After having traveled to Paris with students a few times, I’ve learned some basic facts. A successful trip requires a decent night’s sleep, tons of crêpes from street vendors, and access to clean toilets – fast. I’m going to share a couple of sure bets with you in the latter category.
The Place de la Madeleine in Paris’ chic 8th Arrondissement has one of the most beautiful public toilets I’ve ever seen. If you’re facing the steps of the church, look to your right for a sign for toilettes publiques (twah-let poob-leek) or public toilets. Take a flight of curved stairs down. From floor to ceiling, the “facility,” which dates from 1905, is decorated with wood paneling, stained glass, brass and mirrors, all with art nouveau flair. Each cubicle has its own washbasin. It’s always clean because it’s maintained by a cleaner from 10 AM until noon, and then from 1 PM to 6:15 PM. You’ll be expected to tip her, but she sure earns her keep.

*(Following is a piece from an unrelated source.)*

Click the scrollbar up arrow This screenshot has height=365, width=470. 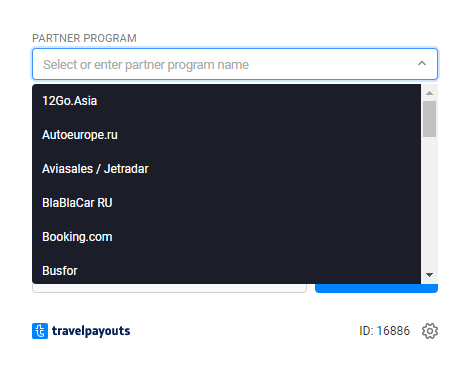[x=429, y=93]
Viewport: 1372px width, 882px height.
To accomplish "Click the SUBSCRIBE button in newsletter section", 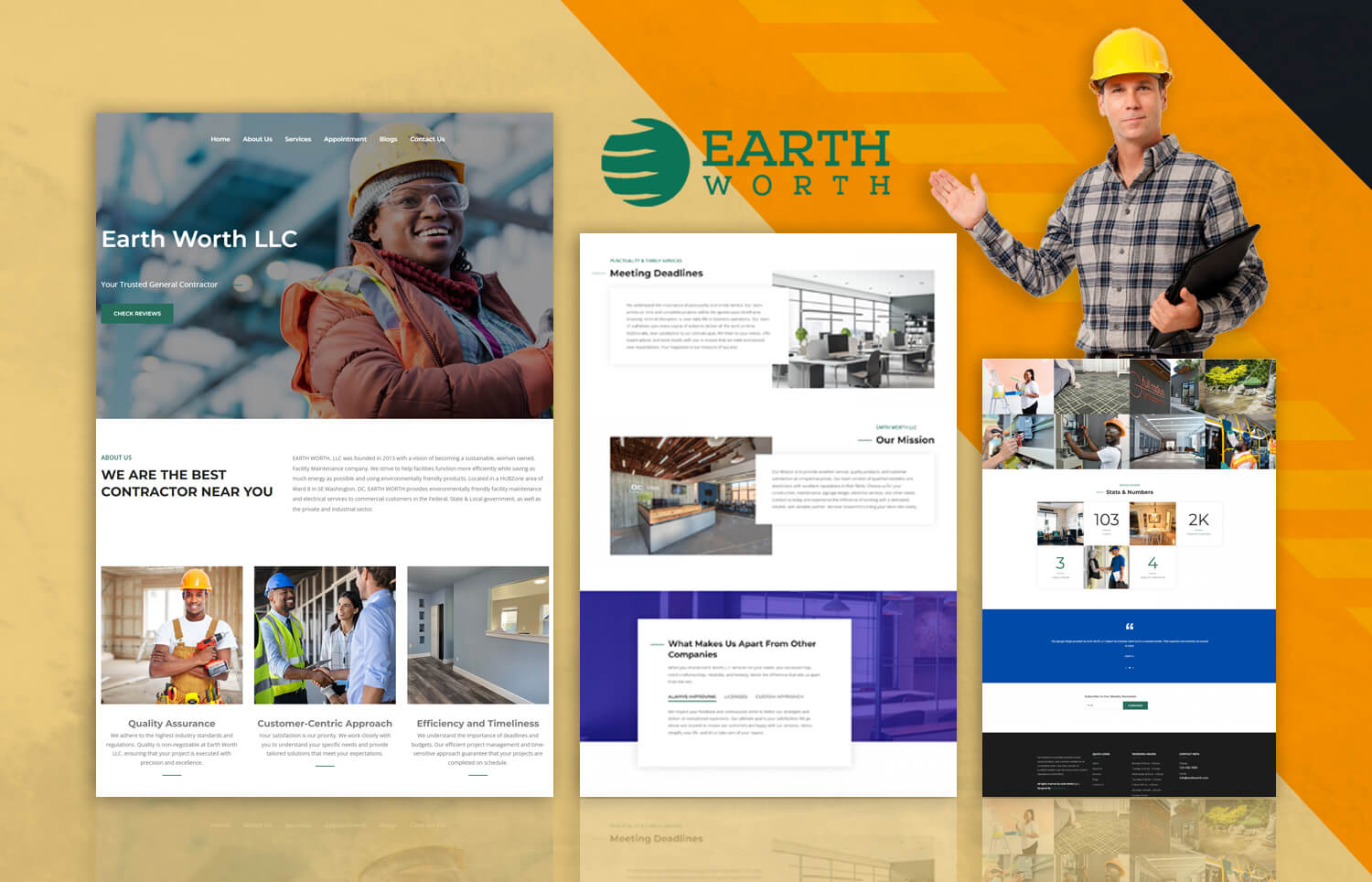I will point(1135,705).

The length of the lines at the Louvre toilets are only second to the lines to get in. Just steps from the Pyramid, in the Place André Malraux, where the Palais Royal-Musée du Louvre metro stop is located, there’s a big building known as the Louvre des Antiquaires. It houses drool-worthy antique dealers of the highest quality, but it seems like every time I visit, there are fewer and fewer of them. I do hope the economic turn happens sooner rather than later. At any event, what’s still left are the restrooms. They used to be open, but now there’s a keypad on the door. When you enter, there’s a concierge half a level down. Ask for the restroom code. The restrooms are on the lower level, to the left for the ladies and to the right for the gentlemen. They are always immaculate.